UL officials clarify protocol for student deaths
With six student deaths reported this semester alone, The University of Louisiana at Lafayette Police Department and Office of Student Affairs explained the protocols, challenges and concerns following the death of a Ragin’ Cajun.
With a student body of more than 19,000 students, deaths caused by accident, illness, suicide or crime is inevitable. In the 2015 – 16 school year, Patricia Cottonham, vice president for student affairs, said UL Lafayette has mourned the death of 14 students and continues to honor students, faculty and staff who have passed away throughout the history of the university.

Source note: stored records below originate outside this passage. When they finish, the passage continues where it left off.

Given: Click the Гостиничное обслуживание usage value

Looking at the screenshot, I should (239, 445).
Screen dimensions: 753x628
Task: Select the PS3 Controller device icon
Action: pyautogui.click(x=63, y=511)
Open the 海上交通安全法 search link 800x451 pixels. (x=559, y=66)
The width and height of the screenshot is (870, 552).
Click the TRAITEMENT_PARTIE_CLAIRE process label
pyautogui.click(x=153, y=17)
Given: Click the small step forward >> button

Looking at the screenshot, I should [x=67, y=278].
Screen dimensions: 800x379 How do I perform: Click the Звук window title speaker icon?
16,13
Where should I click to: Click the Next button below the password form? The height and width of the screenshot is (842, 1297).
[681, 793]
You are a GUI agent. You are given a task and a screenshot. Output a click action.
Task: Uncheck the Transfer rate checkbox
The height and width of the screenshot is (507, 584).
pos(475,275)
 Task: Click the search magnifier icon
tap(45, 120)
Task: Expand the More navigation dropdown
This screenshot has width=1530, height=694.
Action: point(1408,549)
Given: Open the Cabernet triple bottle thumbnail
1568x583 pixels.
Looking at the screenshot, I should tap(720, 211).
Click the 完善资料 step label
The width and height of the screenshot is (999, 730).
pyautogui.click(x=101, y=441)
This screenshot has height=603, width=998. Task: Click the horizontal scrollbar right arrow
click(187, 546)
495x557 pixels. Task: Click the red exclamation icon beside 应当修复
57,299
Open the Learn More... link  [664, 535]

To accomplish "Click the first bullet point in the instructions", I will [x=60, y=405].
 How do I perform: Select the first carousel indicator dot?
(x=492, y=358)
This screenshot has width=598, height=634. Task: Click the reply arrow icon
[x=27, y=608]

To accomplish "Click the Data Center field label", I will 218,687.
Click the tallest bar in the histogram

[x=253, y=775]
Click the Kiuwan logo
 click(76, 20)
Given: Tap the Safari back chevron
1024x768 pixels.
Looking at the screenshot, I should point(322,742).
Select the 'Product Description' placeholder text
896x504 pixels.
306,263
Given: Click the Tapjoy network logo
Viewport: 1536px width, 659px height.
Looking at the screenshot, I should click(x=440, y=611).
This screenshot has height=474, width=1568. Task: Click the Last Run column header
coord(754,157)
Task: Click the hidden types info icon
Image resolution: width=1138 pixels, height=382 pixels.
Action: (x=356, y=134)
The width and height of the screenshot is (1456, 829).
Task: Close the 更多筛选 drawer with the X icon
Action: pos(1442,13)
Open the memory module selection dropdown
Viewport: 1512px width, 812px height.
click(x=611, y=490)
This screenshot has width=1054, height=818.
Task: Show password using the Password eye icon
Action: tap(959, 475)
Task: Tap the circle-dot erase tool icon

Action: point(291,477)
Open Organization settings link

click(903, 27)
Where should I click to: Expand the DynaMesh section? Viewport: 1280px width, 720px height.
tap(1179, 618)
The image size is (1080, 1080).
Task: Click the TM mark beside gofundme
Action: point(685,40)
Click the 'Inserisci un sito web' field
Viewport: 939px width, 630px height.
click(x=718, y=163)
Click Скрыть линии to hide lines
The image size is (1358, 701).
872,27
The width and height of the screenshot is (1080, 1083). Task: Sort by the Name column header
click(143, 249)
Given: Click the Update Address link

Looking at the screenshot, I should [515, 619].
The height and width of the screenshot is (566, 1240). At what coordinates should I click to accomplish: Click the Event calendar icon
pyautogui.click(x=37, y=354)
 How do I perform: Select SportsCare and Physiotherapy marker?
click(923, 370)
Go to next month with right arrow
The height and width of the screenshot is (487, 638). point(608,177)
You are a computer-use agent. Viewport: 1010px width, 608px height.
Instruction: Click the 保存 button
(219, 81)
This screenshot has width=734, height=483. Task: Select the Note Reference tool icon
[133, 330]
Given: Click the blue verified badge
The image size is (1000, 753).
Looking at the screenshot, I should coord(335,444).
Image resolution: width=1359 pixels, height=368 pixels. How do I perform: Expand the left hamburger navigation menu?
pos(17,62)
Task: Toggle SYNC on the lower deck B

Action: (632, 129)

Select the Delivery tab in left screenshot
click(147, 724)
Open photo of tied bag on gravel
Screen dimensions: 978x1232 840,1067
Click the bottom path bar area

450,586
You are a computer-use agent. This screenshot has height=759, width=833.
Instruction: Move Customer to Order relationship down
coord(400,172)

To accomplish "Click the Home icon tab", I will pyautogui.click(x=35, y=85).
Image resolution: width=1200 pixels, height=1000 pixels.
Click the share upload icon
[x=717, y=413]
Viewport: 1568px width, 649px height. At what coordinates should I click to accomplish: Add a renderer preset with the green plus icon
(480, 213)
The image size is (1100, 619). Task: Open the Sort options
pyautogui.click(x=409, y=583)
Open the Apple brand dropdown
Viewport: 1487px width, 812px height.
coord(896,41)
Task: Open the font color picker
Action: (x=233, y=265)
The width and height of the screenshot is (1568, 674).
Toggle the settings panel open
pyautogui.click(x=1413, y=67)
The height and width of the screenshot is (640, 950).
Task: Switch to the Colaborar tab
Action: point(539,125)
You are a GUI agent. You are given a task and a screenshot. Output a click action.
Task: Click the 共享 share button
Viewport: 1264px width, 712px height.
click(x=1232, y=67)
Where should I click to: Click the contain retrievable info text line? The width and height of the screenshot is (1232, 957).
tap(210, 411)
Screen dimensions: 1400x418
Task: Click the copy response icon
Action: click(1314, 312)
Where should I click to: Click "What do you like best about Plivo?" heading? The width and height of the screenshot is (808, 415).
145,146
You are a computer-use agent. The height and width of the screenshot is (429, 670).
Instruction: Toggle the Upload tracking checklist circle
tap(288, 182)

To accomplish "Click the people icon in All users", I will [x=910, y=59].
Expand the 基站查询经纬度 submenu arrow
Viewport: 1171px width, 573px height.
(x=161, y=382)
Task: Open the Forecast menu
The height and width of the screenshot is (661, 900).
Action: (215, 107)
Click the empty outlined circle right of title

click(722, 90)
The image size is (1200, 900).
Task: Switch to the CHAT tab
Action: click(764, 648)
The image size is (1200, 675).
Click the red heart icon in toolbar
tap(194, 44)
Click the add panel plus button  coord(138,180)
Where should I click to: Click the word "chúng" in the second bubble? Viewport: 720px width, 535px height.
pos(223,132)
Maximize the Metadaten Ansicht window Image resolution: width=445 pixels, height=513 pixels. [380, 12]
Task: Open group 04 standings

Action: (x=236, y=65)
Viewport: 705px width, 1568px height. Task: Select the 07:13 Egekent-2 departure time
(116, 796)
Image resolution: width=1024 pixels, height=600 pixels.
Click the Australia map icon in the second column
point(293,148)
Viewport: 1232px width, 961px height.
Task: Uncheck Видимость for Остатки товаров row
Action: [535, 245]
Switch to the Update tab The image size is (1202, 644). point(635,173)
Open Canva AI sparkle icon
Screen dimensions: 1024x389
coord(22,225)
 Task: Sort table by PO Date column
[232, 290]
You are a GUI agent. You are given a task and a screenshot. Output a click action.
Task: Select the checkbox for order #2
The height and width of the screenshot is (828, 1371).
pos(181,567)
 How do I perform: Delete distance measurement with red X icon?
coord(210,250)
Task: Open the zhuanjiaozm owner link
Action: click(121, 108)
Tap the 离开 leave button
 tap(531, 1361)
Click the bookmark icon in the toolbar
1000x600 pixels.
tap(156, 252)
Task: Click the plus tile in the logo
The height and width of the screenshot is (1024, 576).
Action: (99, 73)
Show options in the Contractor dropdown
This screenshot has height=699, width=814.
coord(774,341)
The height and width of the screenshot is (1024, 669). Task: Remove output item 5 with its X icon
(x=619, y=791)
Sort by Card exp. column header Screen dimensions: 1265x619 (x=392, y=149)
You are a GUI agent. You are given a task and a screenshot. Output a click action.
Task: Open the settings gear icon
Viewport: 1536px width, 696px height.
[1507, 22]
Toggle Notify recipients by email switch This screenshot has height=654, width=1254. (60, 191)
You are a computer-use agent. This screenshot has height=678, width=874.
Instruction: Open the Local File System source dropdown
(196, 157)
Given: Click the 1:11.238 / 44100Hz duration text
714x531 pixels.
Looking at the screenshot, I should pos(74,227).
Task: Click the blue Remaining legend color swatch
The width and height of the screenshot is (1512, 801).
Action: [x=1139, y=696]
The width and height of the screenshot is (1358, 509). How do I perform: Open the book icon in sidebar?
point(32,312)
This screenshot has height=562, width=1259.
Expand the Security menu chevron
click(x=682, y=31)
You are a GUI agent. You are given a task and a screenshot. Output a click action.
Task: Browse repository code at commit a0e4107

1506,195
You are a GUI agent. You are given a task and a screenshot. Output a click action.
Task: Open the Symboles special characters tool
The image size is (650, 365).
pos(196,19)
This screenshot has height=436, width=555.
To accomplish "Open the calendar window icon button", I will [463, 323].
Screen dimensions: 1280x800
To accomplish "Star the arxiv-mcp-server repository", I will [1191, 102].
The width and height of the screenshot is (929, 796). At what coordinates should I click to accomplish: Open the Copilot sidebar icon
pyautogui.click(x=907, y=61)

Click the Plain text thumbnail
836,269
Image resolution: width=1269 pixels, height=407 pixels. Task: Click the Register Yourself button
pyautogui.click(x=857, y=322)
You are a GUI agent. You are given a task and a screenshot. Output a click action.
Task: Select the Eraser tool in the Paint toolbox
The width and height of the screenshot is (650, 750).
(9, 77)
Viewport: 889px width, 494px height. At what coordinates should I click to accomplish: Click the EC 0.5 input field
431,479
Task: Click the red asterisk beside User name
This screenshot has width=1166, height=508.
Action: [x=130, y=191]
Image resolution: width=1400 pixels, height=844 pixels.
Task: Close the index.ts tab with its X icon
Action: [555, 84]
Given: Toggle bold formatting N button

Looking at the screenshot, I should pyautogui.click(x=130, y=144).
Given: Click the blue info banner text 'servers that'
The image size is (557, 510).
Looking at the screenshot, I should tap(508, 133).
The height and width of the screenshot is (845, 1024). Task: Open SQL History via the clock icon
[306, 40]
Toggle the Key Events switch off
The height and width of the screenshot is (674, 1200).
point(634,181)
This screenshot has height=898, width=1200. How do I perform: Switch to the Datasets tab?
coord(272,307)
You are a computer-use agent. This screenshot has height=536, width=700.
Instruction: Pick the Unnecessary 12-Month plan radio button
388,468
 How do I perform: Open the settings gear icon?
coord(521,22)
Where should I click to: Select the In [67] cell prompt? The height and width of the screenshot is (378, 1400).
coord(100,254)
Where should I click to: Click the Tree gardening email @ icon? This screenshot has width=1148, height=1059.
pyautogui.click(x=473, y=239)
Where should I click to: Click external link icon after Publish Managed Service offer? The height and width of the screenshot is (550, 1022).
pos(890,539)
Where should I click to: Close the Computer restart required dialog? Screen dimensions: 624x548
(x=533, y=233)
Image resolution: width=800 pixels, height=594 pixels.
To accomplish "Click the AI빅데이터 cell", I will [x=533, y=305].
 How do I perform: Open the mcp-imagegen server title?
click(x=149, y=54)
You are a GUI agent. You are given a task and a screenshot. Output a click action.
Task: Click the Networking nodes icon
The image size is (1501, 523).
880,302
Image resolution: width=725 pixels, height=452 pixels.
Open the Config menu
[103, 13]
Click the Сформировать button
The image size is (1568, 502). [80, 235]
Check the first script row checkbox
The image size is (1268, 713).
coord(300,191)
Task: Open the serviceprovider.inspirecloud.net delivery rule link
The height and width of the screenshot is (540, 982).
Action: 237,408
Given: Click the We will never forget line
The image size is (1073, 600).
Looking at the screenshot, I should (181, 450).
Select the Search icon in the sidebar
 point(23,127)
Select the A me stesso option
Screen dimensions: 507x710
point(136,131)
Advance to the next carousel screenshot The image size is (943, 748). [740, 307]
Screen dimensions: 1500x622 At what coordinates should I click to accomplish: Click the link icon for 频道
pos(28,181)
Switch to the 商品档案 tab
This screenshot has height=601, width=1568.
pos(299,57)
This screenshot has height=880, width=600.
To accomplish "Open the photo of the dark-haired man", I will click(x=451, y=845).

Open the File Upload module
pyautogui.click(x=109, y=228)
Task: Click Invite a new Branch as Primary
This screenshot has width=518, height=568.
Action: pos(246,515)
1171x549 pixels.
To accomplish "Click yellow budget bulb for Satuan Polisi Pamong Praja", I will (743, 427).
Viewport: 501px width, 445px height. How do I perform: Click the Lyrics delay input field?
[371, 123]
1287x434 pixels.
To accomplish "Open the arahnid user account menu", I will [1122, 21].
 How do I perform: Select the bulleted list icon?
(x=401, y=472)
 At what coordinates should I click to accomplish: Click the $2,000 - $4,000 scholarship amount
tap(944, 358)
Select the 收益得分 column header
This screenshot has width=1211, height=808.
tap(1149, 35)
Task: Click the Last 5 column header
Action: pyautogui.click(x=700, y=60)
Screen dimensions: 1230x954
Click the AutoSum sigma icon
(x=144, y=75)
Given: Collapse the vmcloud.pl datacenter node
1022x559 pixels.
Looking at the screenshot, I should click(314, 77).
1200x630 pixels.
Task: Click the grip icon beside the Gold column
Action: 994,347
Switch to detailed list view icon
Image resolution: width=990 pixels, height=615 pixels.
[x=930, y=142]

“The thing I want to clarify is sometimes we find out about things after they happen,” said Cottonham. “I couldn’t even say with 100 percent certainty that we always know for sure when a student passes away. Sometimes it’ll be that the student hasn’t been here for a while, maybe the student was in class last semester and not this semester and it’s because of a death; we never know.”
Cottonham said when the death does occur on campus, the university and campus police follow a strict protocol. First, campus police are notified and contact the police station in the student’s hometown or country, who then contacts the family of the decased student.
“It doesn’t matter if it’s a suicide, traffic accident or homicide,” said Sgt. Billy Abrams of ULPD. “We notify the police agency in the jurisdiction that the student is from. Once the notification is made, they give our contact information to the family so that they can then contact us.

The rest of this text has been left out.